Marriage Equality Foes Up In Arms Over “Home Invasion” Ad

Last week the Courage Campaign unveiled a new ad highlighting the millions of dollars the Church of Jesus Christ of Latter-day Saints has poured into the California campaign to strip marriage rights from gay and lesbian couples.  As KUTV explained the ad:

A new commercial against proposition 8 in California is expected to fuel the fire of an already heated debate over gay marriage.
 
The commercial depicts two Mormon missionaries invading the home of a same sex couple.

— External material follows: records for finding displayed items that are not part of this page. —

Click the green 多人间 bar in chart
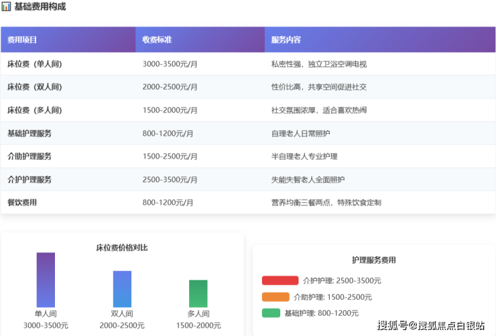 tap(198, 294)
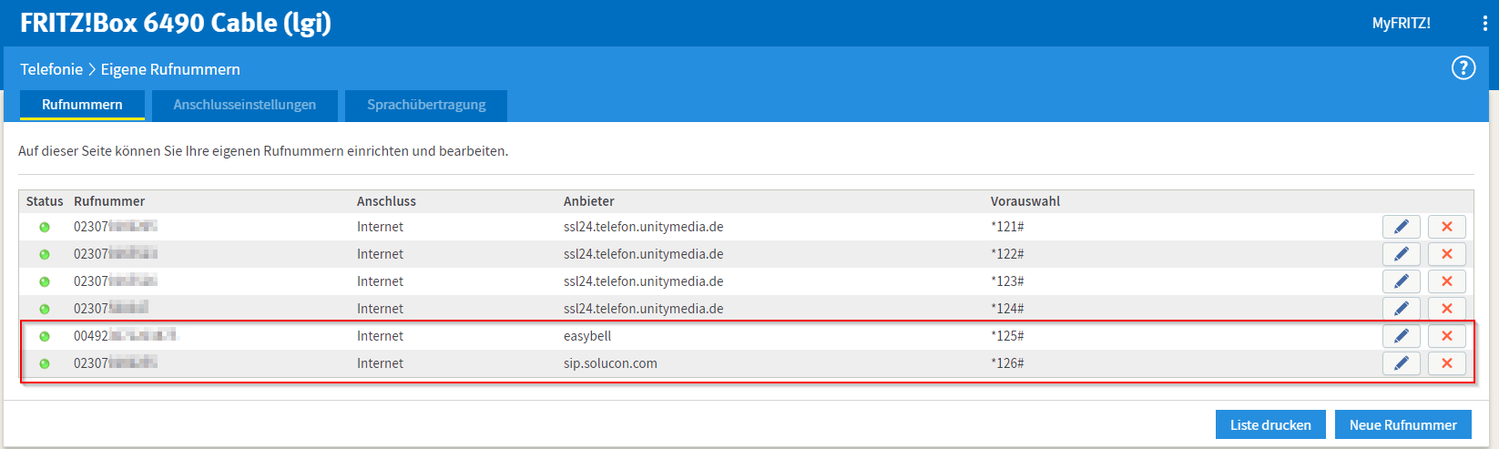
Task: Go to Telefonie in the breadcrumb
Action: 51,69
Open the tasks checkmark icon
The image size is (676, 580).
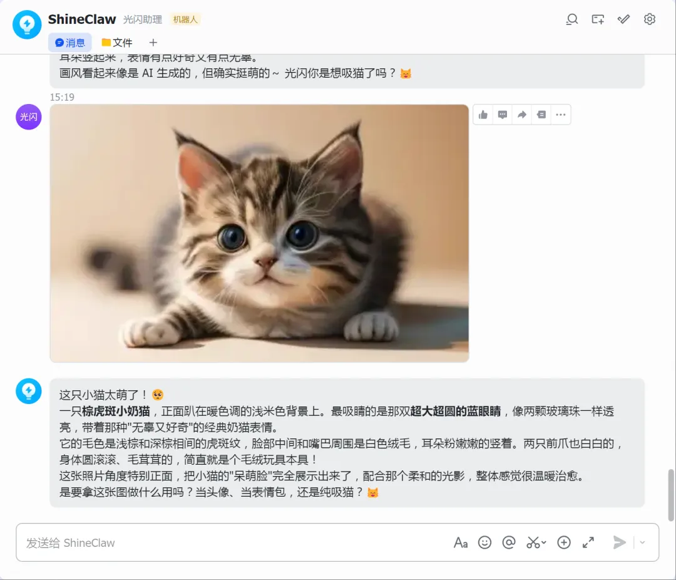pyautogui.click(x=623, y=19)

In the commercial they knock on the door, say they are from the Church of Jesus Christ of Latter-day Saints and tell a lesbian couple “we are here to take away your rights.”

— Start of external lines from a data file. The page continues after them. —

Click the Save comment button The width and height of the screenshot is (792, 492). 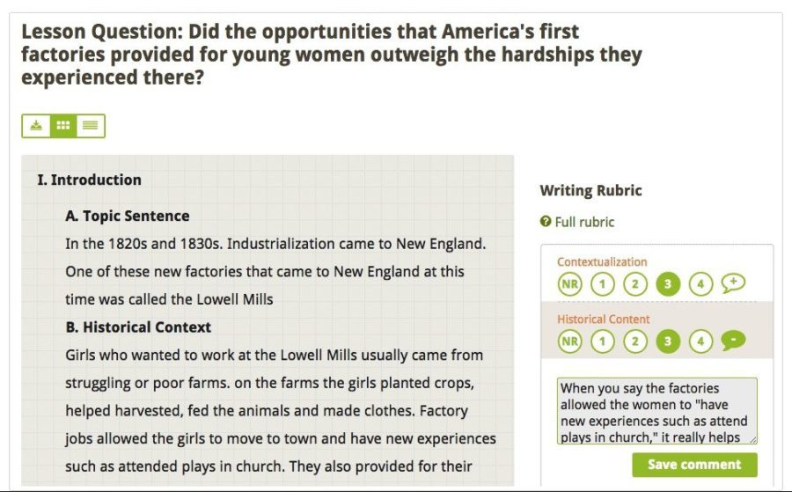(694, 465)
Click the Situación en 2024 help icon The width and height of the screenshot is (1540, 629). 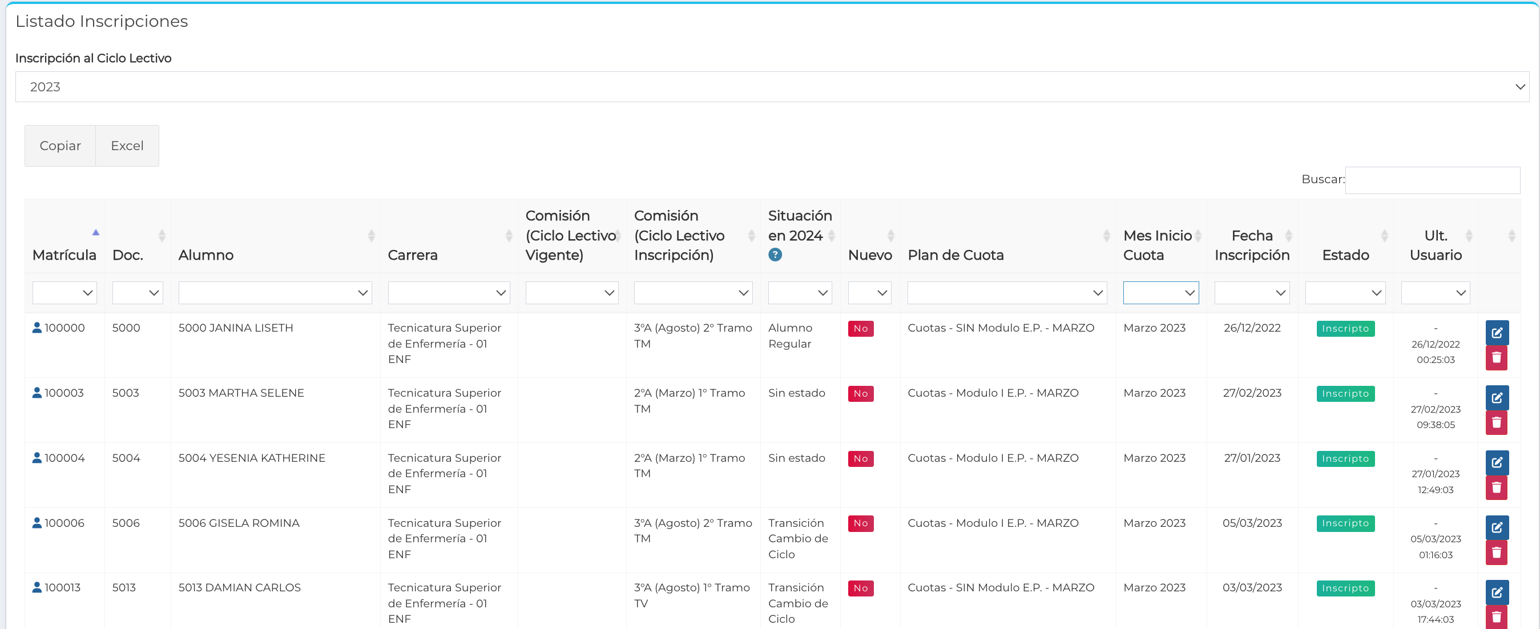click(775, 255)
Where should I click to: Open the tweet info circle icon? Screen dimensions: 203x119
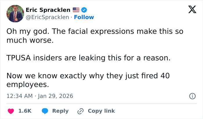192,96
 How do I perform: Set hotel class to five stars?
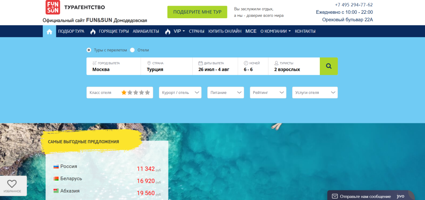(x=147, y=93)
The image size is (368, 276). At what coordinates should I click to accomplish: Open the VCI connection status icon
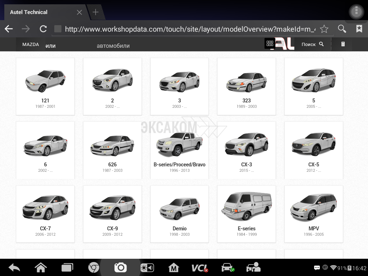199,268
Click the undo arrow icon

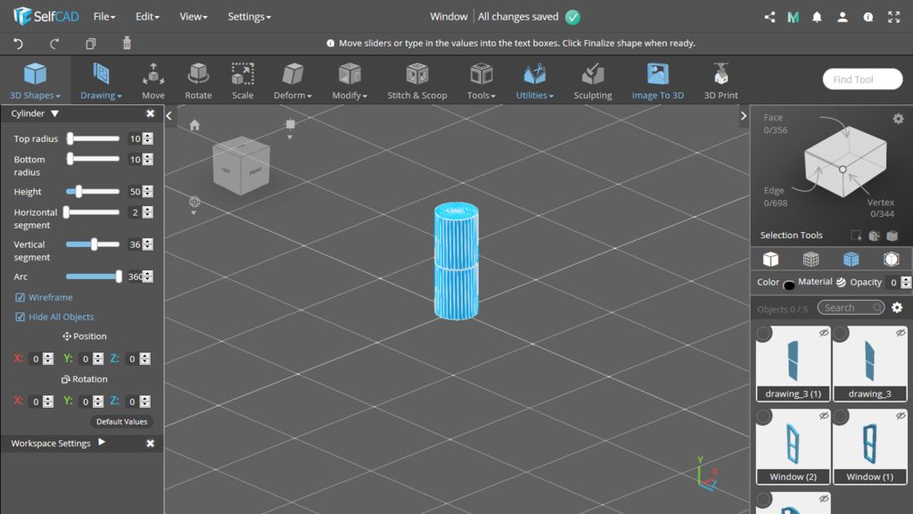pyautogui.click(x=19, y=43)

They enter the home take the women’s rings, ransack the house looking for their marriage license, find it, and then tear it up. 

At the end, the missionaries was away saying, “that was too easy, yeah, what should we ban next?”

The ad itself is here:

Needless to say, the Yes on 8 folks are none too pleased with the ad and are now screaming “religious bigotry”

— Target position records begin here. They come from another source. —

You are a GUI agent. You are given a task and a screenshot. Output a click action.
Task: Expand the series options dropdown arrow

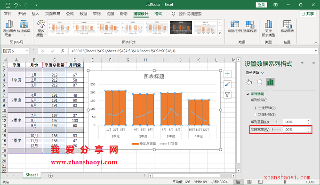coord(263,73)
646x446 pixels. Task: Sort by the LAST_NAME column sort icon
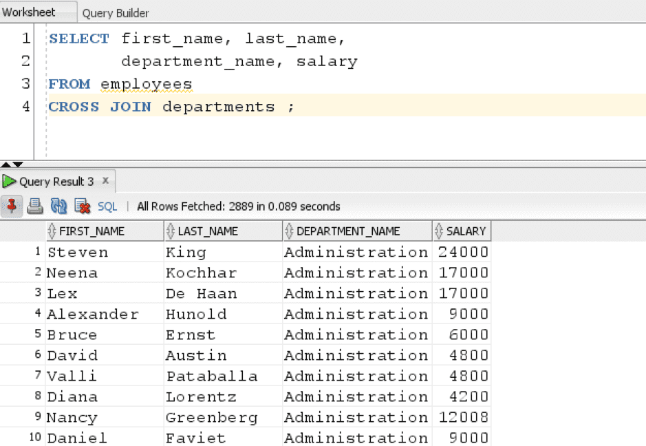171,231
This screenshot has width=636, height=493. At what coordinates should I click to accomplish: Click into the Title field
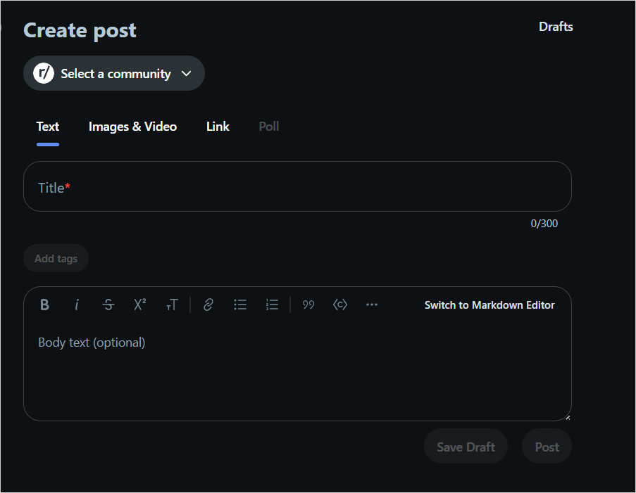click(297, 187)
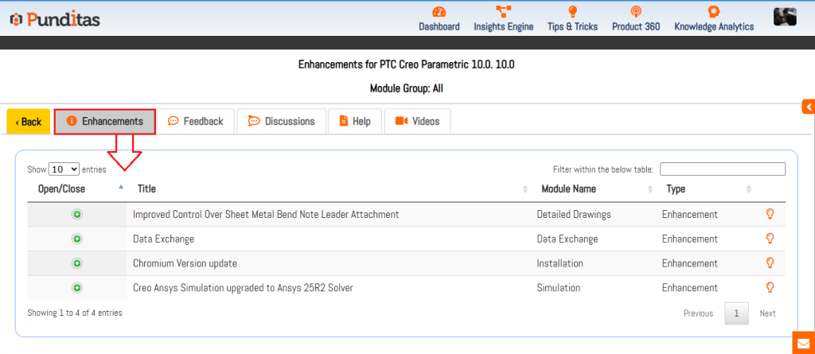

“This ad reaches new lows of religious bigotry and intolerance,” said Yes on 8 Chairman Ron Prentice. “We hope that the leadership of the No on 8 campaign – including Senator Feinstein, Mayor Newsom and Superintendent O’Connell — as well as all Californians regardless of their position on Proposition 8, will not only condemn the ad but join us in asking television stations to refuse to air it. After all, the No on 8 campaign has been running their own television commercials saying we must all oppose discrimination and intolerance whenever we see it. The bigotry this ad shows to members of the LDS church demands action now.”

The California Catholic Conference is likewise outraged:

Bishop Stephen Blaire, the President of the California Catholic Conference decried the new advertisement from opponents of Proposition 8 as “a blatant display of religious bigotry and intolerance.” He expressed dismay that any public media outlet would give it an airing. “The YES on 8 campaign is not about discrimination and intolerance; it is about restoring the traditional definition of marriage for the good of society and children,” said Bishop Blaire. “All individuals and groups, whether religious or not, have both a right and a responsibility to participate in a civil debate about this important issue. From the beginning of this campaign the Catholic Conference has stressed the importance of mutual respect and denounces this type of religious bigotry.”

Of course, when footage surfaced last week of Brad Dacus of the Pacific Justice Institute telling a rally of Prop 8 supporters that failure to pass the amendment was akin to failing to stop Hitler, they uttered not a peep.